Domestic team information
- 1843: Oxford University

Career statistics
| Competition | First-class |
| Matches | 1 |
| Runs scored | 10 |
| Batting average | 5.00 |
| 100s/50s | –/– |
| Top score | 10 |
| Balls bowled | ? |
| Wickets | 11 |
| Bowling average | ? |
| 5 wickets in innings | 2 |
| 10 wickets in match | – |
| Best bowling | 6/? |
| Catches/stumpings | 1/– |
- Source: Cricinfo, 24 June 2020

= John Hurst (cricketer) =

English cricketer

John Hurst (1816 or 1817 – 4 March 1868) was an English first-class cricketer.

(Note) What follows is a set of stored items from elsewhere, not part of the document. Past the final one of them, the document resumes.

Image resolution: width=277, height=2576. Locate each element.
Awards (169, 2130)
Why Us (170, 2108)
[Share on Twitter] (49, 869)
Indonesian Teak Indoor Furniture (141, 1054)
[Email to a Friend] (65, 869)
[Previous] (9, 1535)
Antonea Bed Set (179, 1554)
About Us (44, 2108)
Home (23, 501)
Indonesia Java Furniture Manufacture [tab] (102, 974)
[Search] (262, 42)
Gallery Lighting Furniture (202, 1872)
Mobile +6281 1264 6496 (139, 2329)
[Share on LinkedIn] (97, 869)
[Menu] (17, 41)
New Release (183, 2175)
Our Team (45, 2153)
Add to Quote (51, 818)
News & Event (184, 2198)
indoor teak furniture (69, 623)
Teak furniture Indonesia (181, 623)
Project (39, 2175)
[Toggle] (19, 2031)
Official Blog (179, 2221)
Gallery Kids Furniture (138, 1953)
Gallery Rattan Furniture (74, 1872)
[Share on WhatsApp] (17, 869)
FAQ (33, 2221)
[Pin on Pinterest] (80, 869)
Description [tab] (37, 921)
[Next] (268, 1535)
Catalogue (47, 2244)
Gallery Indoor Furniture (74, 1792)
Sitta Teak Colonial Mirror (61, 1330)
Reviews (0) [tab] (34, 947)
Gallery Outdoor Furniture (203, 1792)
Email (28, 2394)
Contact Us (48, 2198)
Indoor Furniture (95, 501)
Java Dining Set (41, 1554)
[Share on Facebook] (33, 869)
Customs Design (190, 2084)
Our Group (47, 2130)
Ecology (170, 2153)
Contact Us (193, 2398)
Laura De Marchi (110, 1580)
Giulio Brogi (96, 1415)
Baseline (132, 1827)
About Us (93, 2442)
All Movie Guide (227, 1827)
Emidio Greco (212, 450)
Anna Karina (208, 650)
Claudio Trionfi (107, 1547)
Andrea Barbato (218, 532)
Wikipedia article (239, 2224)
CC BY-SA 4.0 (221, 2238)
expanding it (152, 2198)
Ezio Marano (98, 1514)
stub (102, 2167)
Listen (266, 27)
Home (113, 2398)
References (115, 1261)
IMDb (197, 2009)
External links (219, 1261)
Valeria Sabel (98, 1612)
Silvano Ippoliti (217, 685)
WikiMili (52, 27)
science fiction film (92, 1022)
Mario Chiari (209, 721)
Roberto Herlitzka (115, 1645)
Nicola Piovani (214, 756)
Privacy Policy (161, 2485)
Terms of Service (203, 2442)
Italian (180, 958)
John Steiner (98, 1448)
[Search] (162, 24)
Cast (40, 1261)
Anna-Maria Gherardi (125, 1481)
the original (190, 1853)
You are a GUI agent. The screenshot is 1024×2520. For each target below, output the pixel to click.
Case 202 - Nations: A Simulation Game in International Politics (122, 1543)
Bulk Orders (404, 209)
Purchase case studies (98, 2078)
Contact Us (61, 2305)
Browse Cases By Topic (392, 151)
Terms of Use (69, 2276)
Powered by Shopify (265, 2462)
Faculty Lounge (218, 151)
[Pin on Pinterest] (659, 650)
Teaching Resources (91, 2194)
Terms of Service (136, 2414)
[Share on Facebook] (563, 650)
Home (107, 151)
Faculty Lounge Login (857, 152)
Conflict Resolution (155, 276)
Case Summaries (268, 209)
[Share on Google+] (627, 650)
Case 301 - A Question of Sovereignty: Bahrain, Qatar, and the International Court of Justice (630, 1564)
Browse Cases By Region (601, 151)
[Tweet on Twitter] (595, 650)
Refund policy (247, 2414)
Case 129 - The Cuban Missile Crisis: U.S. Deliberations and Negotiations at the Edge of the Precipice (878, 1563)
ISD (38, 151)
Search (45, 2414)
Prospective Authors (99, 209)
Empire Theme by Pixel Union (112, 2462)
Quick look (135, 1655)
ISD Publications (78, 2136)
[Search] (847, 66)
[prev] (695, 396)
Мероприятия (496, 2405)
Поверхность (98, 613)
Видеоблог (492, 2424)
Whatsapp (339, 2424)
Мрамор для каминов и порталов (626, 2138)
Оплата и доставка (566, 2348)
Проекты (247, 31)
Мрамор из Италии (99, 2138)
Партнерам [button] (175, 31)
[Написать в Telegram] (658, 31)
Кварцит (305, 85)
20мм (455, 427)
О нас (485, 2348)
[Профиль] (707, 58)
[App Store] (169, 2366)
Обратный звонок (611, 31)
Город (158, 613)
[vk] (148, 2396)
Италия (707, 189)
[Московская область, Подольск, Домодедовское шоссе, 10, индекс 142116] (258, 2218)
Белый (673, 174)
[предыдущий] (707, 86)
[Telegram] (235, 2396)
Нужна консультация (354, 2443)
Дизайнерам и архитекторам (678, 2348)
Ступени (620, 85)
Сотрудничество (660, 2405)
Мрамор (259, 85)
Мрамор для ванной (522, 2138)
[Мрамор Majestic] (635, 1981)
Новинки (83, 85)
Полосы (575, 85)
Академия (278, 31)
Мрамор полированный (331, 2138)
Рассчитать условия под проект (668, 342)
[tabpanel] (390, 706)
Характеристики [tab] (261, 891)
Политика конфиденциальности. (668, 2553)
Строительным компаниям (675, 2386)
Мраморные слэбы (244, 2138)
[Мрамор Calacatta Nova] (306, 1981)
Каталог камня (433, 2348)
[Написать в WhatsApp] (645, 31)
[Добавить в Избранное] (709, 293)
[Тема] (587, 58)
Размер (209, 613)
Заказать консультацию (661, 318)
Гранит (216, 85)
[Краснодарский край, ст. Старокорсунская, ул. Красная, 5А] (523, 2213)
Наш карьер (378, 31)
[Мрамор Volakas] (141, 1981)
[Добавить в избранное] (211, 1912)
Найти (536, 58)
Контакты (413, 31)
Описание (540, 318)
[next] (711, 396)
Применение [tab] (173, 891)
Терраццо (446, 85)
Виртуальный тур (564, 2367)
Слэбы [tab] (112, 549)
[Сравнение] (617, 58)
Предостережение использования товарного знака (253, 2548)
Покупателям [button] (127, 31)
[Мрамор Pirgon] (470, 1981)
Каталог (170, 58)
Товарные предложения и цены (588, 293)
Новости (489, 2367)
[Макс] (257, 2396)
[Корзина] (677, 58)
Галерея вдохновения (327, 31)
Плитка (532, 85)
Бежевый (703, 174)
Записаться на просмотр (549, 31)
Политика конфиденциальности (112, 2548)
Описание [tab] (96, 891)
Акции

Hurst was born at Cowley in late 1816 or early 1817. He made a single appearance in first-class cricket for Oxford University against the Marylebone Cricket Club (MCC) at Lord's in 1843, though his overall association with the University of Oxford is unknown. Batting twice against the MCC, he was dismissed for 10 runs in the Oxford first innings by William Hillyer, while in their second innings he was dismissed without scoring by Jemmy Dean. Hurst also took 11 wickets in the match, taking six wickets in the MCC first innings and five wickets in the MCC second innings. Playing in the same Oxford side were possible relations Richard Hurst and Edmund Hurst. He died at Cowley in March 1868.